Segment Start: Data for this task

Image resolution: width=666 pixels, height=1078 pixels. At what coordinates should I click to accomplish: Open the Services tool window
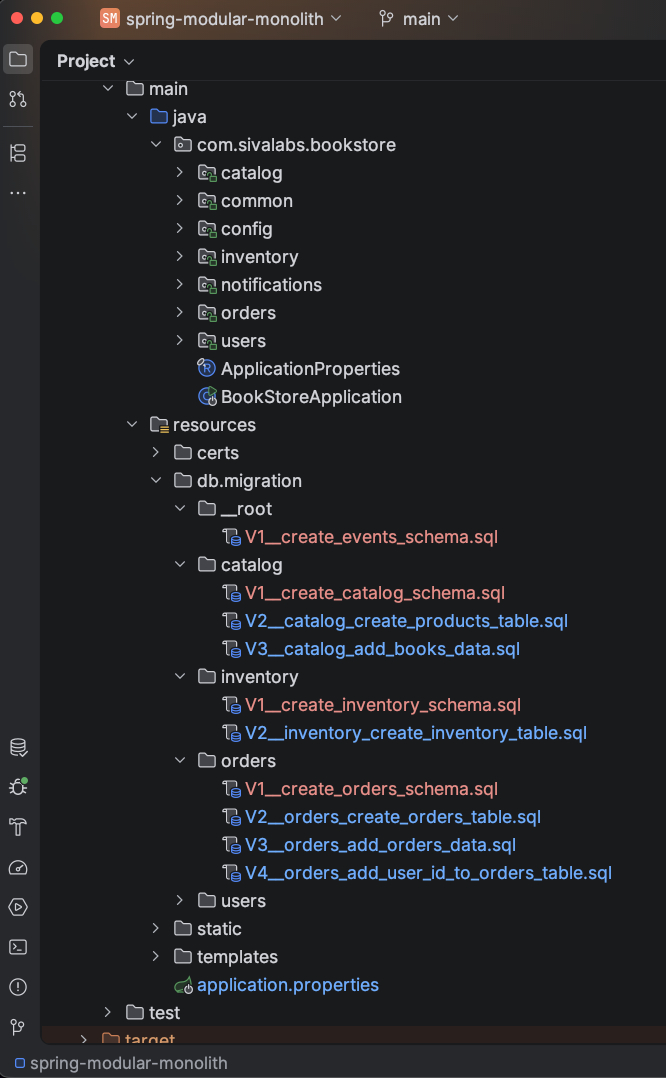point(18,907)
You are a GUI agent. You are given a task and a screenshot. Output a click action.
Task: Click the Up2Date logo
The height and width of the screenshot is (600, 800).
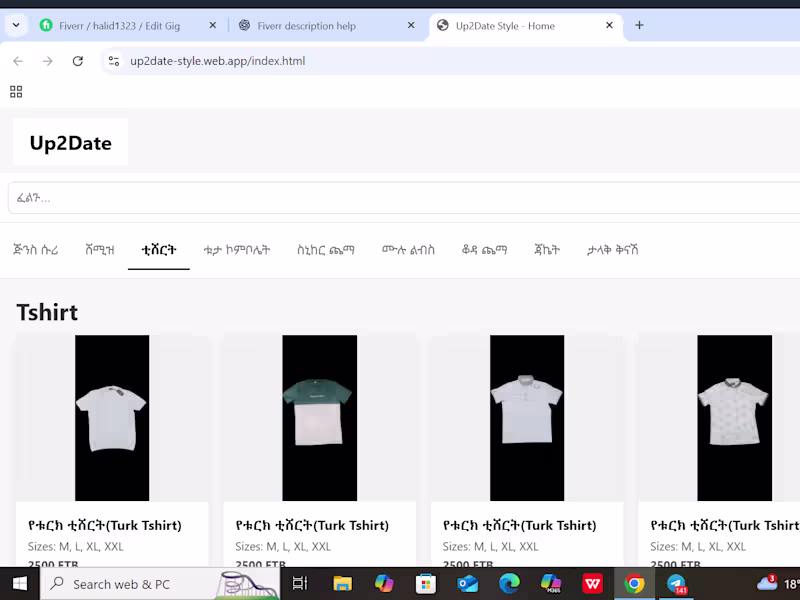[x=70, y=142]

Segment End: Data for this task
Segment Start: Data for this task

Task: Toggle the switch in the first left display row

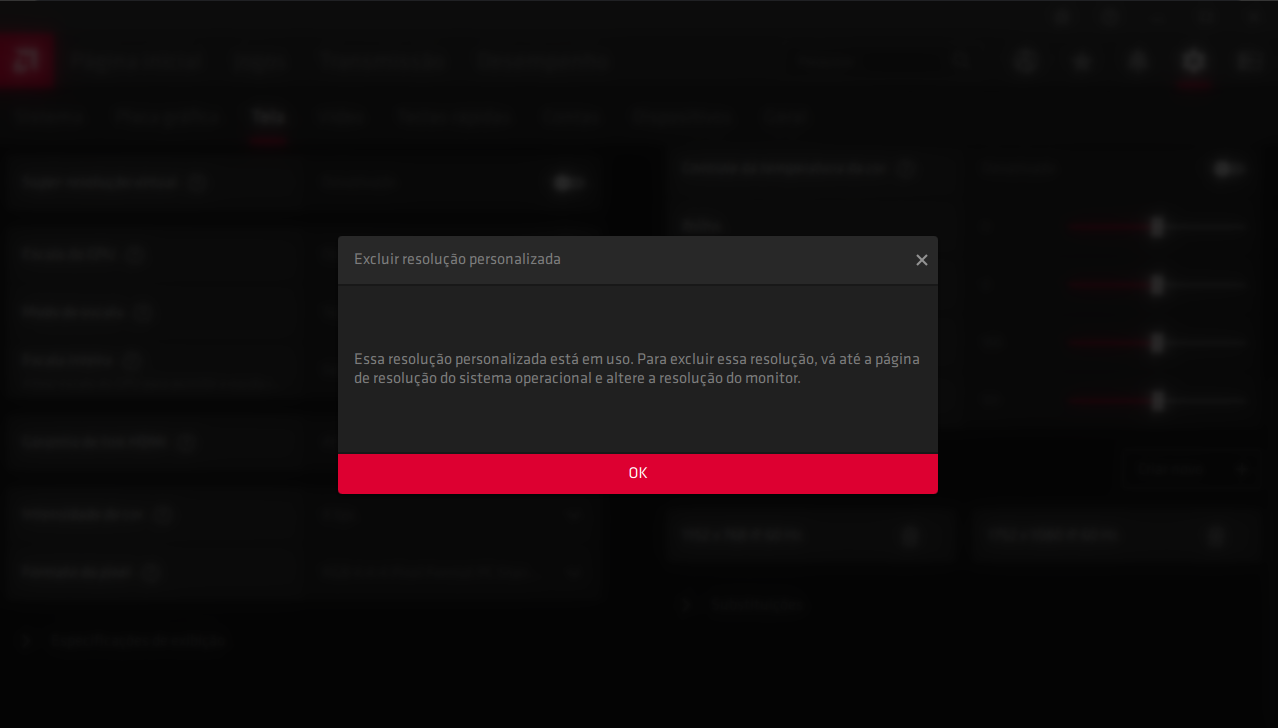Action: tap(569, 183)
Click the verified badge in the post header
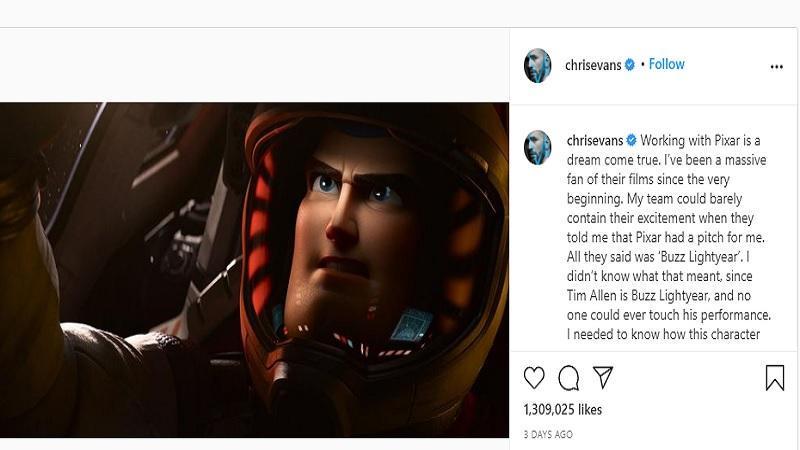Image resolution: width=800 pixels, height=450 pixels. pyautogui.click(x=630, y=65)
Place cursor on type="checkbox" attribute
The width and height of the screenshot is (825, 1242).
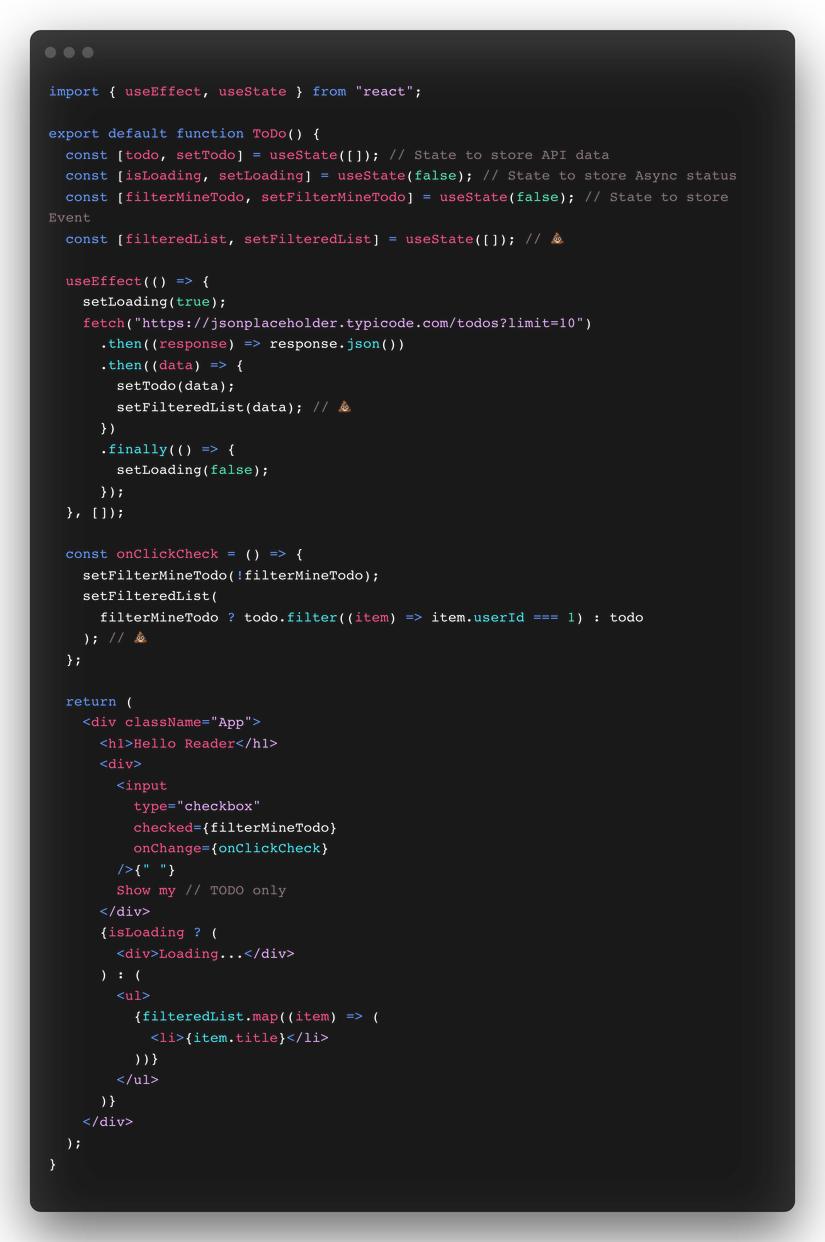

Segment End: Data for this task

■ The task
While skipping the pictures, transcribe the data above from the line showing "Task: Toggle the" through the line showing "The width and", exactly and with both ends.

■ Worked solution
Task: Toggle the switch in the first left display row

Action: tap(569, 183)
Click the verified badge in the post header
Image resolution: width=800 pixels, height=450 pixels. pyautogui.click(x=630, y=65)
Place cursor on type="checkbox" attribute
The width and height of the screenshot is (825, 1242).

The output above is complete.